Zelovo is located at the bottom of the southern slopes of the Svilaja Mountains that determine both the location of the village as well as the peculiarities of the local residents' everyday life. Zelovo is located 14 km away from Sinj and 7 km away from the Hrvace commune, which are also the closest settlements one to another.
The mountains Plišivica, Gradina and Orlove stine (in English: Eagle Rocks) are also located in the vicinity of the area. They are magnificent cliffs of Mount Svilaja, famous for the temporary settlement of griffon vultures during their migration to the island of Cres, in Croatia, as well as to the Julian Alps, in Slovenia.
In the village there is also the church of St. Vitus, the holy patron saint of Zelovo, who is celebrated every year on June 15th.
Zelovo is known for making local tobacco pipes, called zelovske lule, made from baked clay. These tobacco pipes were made in this way exclusively in Zelovo and nowhere else in Croatia. In addition, the residents of the suburb also made cigarette holders, wooden toys, furniture and everyday objects (rakes, pitchforks) as well as decorative objects, wooden dishes, traditional bowling balls and musical instruments (bagpipes, double-row shepherd's flutes, the string instrument gusla and various wind instruments). Almost every single household in Zelovo was considered to be its own production drive for a wide variety of handcrafts. The beginnings of tobacco pipe production go back to the first half of the 18th century, when families with the surnames Delaš, Domazet and Jukić moved to Zelovo. Those families boosted the production of pipes and cigarette holders, while the families with the surname Gabrić took care of selling those manufactured products.

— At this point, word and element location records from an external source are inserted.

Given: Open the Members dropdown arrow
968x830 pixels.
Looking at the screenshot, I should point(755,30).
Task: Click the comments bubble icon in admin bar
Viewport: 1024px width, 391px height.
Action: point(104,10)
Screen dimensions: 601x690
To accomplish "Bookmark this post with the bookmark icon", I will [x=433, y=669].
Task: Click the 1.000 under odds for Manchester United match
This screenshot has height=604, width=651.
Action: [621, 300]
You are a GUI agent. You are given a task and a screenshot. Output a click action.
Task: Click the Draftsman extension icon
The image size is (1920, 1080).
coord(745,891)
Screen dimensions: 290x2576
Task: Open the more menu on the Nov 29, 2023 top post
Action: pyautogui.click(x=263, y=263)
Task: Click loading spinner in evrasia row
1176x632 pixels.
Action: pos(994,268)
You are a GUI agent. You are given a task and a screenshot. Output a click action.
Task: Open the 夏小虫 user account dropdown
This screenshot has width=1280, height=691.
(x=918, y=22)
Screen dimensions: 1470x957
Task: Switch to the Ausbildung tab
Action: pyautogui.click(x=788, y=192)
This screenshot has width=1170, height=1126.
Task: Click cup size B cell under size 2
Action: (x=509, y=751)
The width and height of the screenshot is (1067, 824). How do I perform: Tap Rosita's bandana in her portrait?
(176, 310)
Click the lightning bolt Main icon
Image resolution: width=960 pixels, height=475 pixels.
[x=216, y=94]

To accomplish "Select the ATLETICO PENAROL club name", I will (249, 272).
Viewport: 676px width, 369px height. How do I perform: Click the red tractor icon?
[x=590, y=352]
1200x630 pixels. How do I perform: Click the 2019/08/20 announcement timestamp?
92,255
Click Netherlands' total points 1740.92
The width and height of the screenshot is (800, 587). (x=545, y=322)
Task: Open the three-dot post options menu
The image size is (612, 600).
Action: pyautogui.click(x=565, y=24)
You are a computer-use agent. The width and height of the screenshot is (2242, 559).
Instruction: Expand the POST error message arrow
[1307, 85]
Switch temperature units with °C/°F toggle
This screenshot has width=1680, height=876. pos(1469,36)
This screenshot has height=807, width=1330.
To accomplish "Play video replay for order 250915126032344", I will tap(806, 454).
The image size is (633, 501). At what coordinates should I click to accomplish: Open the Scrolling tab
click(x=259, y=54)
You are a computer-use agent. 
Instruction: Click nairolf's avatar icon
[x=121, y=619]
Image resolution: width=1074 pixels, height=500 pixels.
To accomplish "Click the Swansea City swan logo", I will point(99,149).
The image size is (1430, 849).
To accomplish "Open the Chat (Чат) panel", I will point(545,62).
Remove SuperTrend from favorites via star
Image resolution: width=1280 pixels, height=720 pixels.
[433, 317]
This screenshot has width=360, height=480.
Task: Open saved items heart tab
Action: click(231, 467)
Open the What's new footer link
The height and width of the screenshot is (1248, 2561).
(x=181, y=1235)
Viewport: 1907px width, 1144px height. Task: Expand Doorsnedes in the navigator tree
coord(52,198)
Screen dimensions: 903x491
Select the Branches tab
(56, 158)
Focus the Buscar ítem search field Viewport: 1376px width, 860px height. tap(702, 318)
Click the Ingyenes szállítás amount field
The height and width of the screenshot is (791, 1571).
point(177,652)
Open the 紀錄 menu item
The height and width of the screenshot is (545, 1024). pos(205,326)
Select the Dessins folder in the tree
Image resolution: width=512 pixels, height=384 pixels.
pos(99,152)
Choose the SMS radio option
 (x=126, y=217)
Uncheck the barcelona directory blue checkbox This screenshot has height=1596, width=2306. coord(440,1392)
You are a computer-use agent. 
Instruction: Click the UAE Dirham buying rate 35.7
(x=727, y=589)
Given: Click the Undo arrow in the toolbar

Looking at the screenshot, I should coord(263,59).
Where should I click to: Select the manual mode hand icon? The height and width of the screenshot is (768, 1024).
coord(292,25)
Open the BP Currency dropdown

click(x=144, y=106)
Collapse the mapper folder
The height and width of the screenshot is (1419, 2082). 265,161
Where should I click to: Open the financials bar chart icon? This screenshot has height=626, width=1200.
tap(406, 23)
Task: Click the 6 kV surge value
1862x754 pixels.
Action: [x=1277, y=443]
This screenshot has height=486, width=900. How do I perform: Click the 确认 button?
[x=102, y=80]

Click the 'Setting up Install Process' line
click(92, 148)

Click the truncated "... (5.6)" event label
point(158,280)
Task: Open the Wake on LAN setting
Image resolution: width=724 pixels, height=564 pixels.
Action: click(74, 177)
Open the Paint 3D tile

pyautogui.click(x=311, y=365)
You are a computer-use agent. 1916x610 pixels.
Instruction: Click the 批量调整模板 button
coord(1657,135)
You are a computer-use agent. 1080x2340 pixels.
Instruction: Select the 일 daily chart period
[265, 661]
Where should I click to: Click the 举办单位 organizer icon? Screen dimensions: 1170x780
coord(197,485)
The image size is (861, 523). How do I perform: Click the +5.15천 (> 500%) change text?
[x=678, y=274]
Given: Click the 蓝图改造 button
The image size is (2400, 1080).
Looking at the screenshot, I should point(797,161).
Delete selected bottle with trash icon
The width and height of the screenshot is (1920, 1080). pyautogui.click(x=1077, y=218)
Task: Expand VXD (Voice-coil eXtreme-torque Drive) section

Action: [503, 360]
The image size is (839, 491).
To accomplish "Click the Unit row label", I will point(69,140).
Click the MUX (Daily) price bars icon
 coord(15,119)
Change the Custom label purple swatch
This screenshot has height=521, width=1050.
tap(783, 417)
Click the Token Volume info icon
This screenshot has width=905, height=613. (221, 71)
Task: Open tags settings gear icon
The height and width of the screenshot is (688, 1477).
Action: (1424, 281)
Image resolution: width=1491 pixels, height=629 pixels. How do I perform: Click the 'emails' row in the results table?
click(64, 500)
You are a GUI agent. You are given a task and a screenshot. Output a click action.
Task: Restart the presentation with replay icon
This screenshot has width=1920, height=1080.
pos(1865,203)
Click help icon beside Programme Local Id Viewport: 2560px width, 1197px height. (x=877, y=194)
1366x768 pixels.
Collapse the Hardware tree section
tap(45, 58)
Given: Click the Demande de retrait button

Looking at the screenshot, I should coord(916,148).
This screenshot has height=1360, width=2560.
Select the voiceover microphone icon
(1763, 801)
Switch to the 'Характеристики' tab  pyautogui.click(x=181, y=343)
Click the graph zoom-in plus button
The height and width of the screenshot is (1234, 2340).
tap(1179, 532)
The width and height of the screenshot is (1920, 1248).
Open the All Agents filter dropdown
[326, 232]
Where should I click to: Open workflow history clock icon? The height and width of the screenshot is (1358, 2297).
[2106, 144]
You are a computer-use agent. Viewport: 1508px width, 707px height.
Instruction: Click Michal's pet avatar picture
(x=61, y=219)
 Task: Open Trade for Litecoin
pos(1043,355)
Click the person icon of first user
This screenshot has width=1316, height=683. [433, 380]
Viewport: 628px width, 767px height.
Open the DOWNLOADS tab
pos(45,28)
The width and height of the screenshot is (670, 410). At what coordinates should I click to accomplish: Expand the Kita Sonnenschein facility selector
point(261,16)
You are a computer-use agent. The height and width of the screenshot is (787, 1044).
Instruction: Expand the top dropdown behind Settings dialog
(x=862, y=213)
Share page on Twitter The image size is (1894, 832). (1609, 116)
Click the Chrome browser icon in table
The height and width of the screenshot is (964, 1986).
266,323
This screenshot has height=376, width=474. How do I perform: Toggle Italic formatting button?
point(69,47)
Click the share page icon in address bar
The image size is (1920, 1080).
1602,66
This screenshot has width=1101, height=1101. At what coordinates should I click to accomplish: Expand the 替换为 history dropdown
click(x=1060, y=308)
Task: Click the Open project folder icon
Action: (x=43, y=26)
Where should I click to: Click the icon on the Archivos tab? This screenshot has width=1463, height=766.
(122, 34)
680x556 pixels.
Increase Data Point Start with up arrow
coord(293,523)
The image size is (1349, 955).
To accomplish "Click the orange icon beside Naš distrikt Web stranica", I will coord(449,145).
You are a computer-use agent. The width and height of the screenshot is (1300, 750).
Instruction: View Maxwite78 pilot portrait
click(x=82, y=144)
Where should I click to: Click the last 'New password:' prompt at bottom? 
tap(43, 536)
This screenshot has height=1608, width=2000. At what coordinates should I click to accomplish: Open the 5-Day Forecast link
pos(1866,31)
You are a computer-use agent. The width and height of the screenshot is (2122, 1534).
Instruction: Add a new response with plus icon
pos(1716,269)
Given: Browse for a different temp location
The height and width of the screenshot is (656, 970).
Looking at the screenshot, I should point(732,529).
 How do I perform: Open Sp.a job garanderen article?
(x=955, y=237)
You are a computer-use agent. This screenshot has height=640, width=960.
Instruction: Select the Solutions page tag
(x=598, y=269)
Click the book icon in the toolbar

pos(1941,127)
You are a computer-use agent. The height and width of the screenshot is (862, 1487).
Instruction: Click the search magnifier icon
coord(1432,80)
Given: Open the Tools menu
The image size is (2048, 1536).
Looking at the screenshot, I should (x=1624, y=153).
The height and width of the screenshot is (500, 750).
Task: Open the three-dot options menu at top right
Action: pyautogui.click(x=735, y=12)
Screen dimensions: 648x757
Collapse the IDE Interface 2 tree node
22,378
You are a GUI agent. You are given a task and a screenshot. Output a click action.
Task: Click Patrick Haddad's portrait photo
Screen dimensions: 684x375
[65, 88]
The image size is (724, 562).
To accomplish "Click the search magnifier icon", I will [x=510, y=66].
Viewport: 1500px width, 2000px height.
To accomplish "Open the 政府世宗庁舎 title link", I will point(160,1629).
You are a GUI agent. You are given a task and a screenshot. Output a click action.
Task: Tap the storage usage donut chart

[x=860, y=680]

Today, Zelovo is a popular place not only for leisure travelers and mountaineers from all over Dalmatia but also for people who travel from far further away. In winter, the moment the first snowflakes fall in the area, it is teeming with enthusiastic visitors who not only indulge in the natural beauties and the richness of all the plant and animal life of this region but also like to enjoy the relaxing atmosphere and the cheerful company in the mountain hut Orlove stine.